Tareas por hacer:
- A) Enumera todos los medios de transporte que aparecen en la comparación del artículo sobre los internautas.
- B) Transcribe tal cual el trozo del artículo sobre los internautas que va de "Hace apenas unos" a "entra en crisis.".

Del viejo homo sapiens al nuevo homo internautus

Antes del auge de la navegación digital, la gente daba direcciones con dudosos datos

Hace apenas unos años, ser internauta era una excentricidad: cosa de millonarios o de nerds. En la actualidad, lo excéntrico es –muy por el contrario– no utilizar los recursos del ciberespacio. Así ha sido este cambio de época.

Como el 23 de agosto se celebró el Día del Internauta, es pertinente rememorar que en los tempranos años 90 esa era aún una denominación futurista. Parecía cosa de ciencia ficción eso de sentarse ante la computadora y “navegar” con o sin rumbo. Hoy es algo cotidiano, casi imprescindible al punto de que cuando se produce una avería global de internet, el mundo entra en crisis.
Ha habido cambios dentro del gran cambio. Por ejemplo, al comienzo de la era digital, los pocos internautas que existían utilizaban voluminosas computadoras de escritorio, conectadas con cables a una red telefónica todavía rudimentaria. En los años siguientes fueron desapareciendo esas conexiones y tomaron protagonismo las laptops. Hoy la mayoría se zambulle en internet desde su celular.
Si cambiamos el símil de la navegación al transporte terrestre, aquello de los primeros años era como ir en una carreta tirada por caballos; luego pasamos a la locomotora de vapor; después, a los trenes de carbón y ahora estamos en tiempos de los trenes eléctricos. La tecnología de quinta generación (5G) que se anuncia con grandes fanfarrias será entonces como andar en tren-bala. Los cambios de la carreta al tren-bala tomaron un par de siglos. Los de internet, ni 30 años.
[Me parece oír las objeciones, algunas muy airadas, de los lectores acerca de que en Venezuela seguimos en la carreta. No exageremos tampoco. Es cierto que nuestra velocidad de internet llega a ser un chiste, pero somos un país muy digitalizado. Que lo digan los mismos tuiteros quejones].

Listado:
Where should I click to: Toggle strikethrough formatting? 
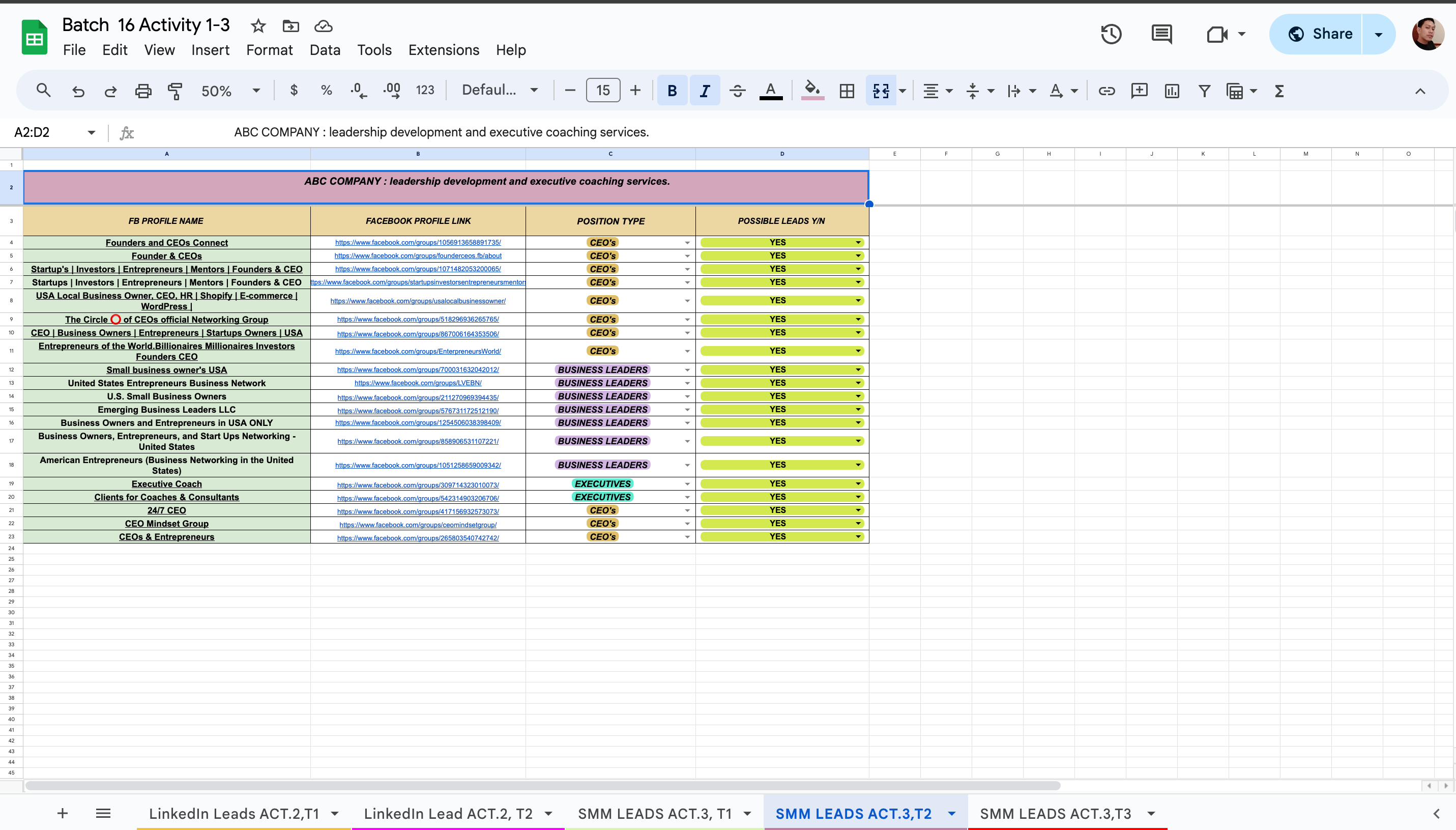(737, 91)
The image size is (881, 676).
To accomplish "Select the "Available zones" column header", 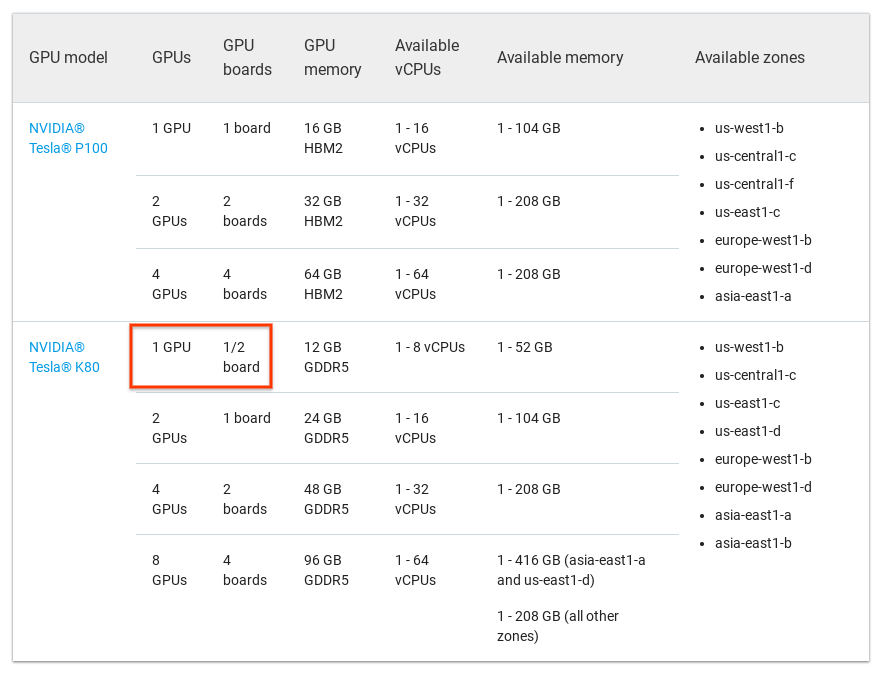I will (x=750, y=58).
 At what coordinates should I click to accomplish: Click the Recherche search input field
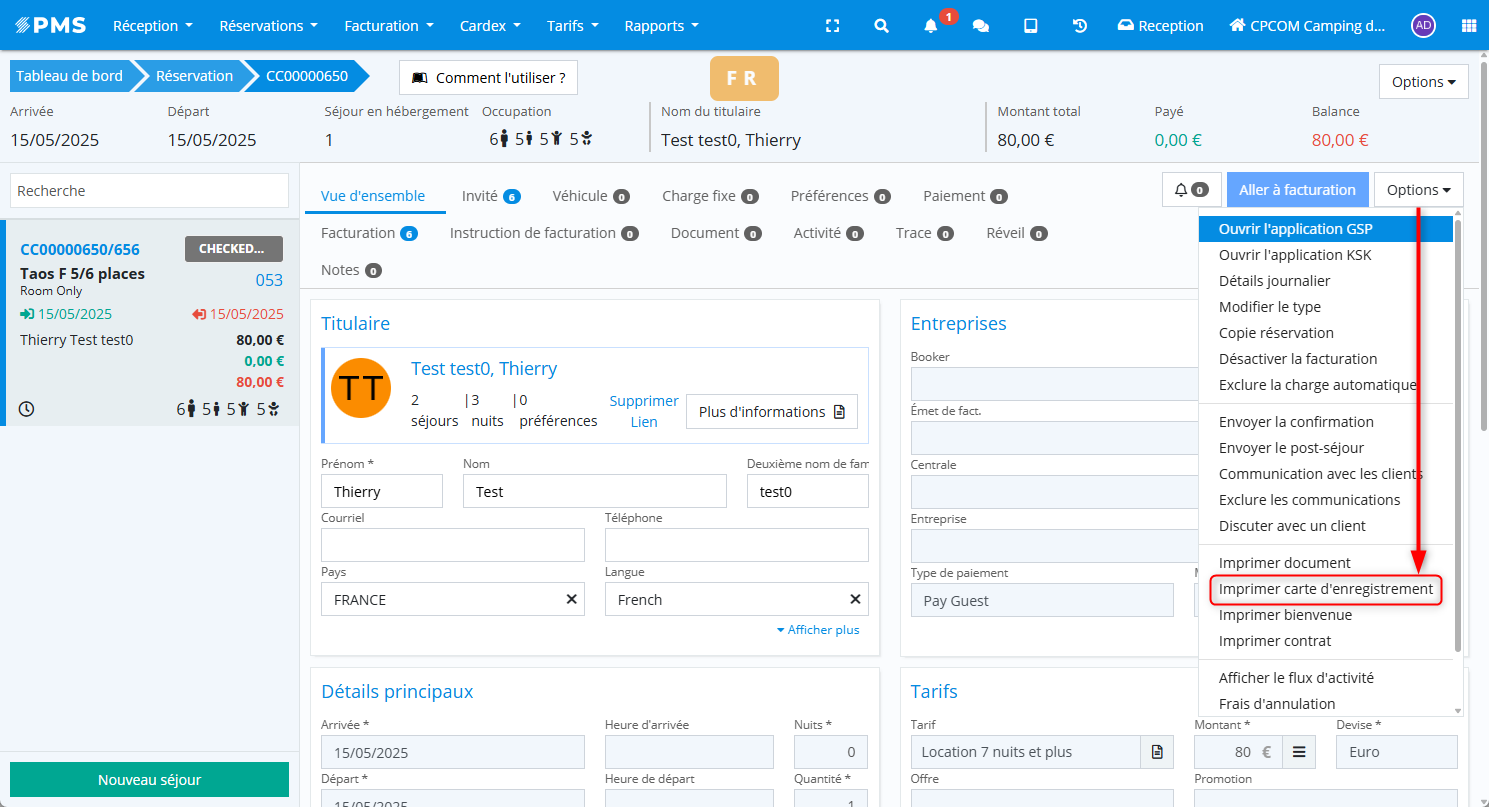pyautogui.click(x=149, y=191)
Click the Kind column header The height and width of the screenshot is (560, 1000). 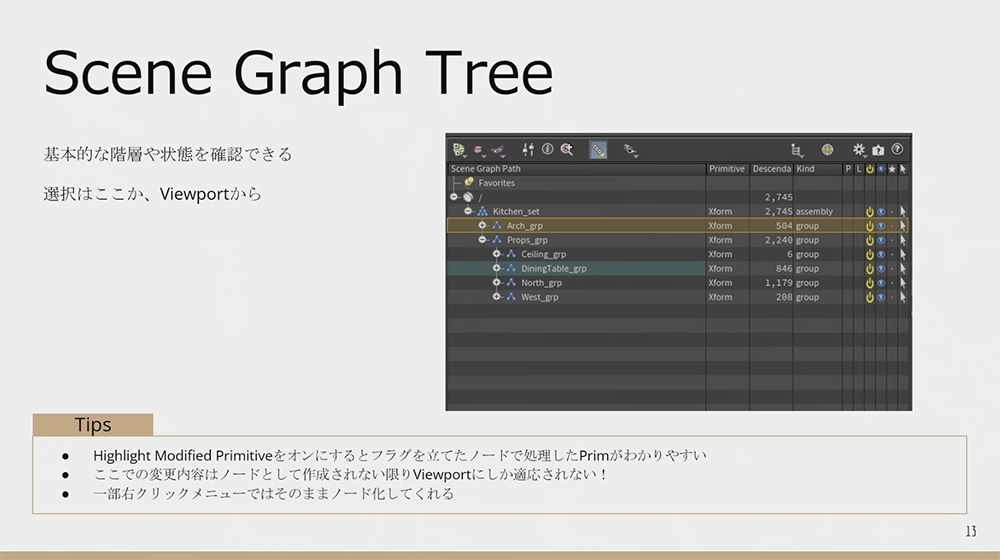tap(805, 169)
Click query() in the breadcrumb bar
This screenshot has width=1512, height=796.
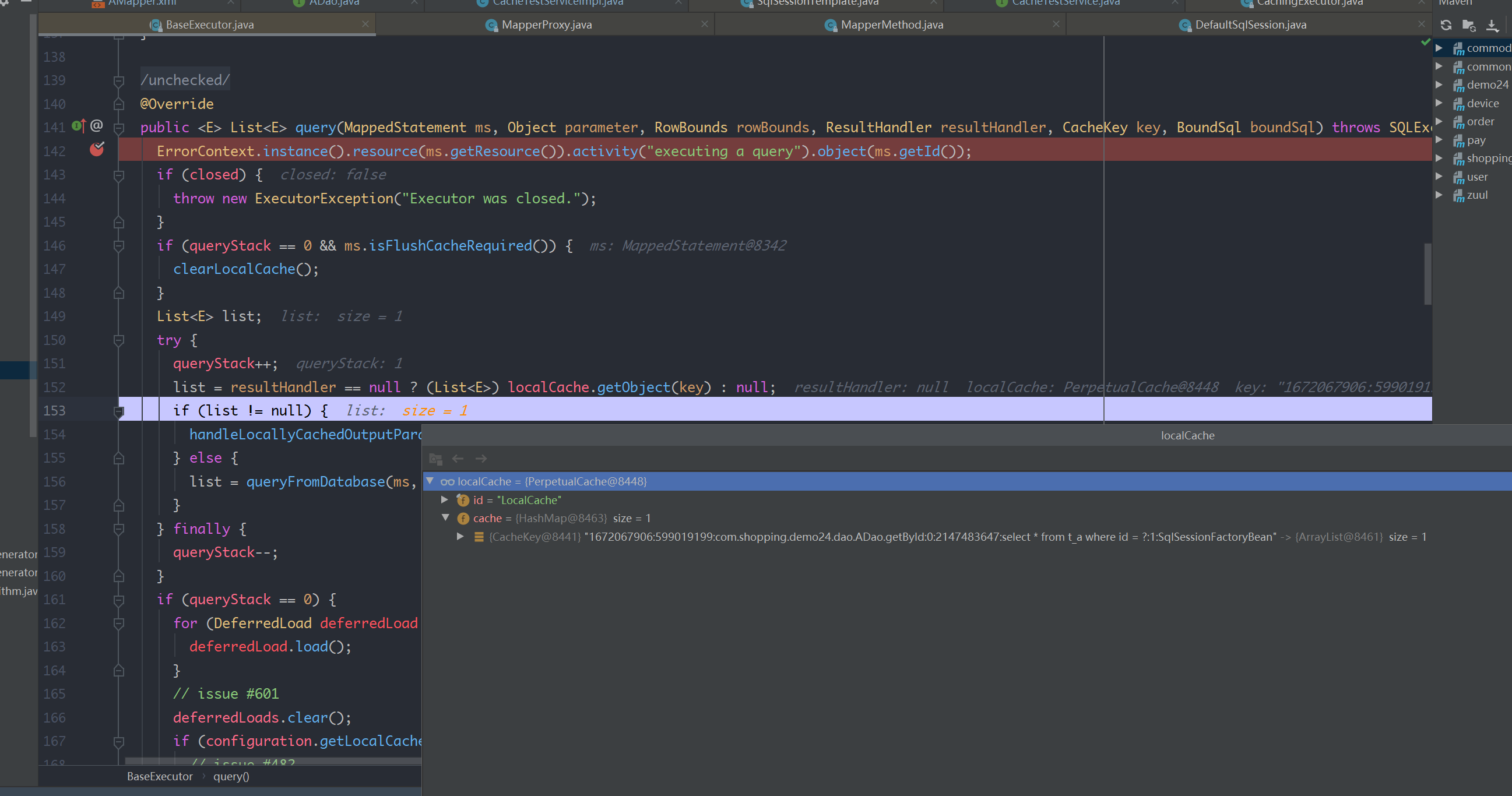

Respuestas por tarea:
- A) Carreta tirada por caballos, locomotora de vapor, trenes de carbón, trenes eléctricos y tren-bala.

- B)
Hace apenas unos años, ser internauta era una excentricidad: cosa de millonarios o de nerds. En la actualidad, lo excéntrico es –muy por el contrario– no utilizar los recursos del ciberespacio. Así ha sido este cambio de época.

Como el 23 de agosto se celebró el Día del Internauta, es pertinente rememorar que en los tempranos años 90 esa era aún una denominación futurista. Parecía cosa de ciencia ficción eso de sentarse ante la computadora y “navegar” con o sin rumbo. Hoy es algo cotidiano, casi imprescindible al punto de que cuando se produce una avería global de internet, el mundo entra en crisis.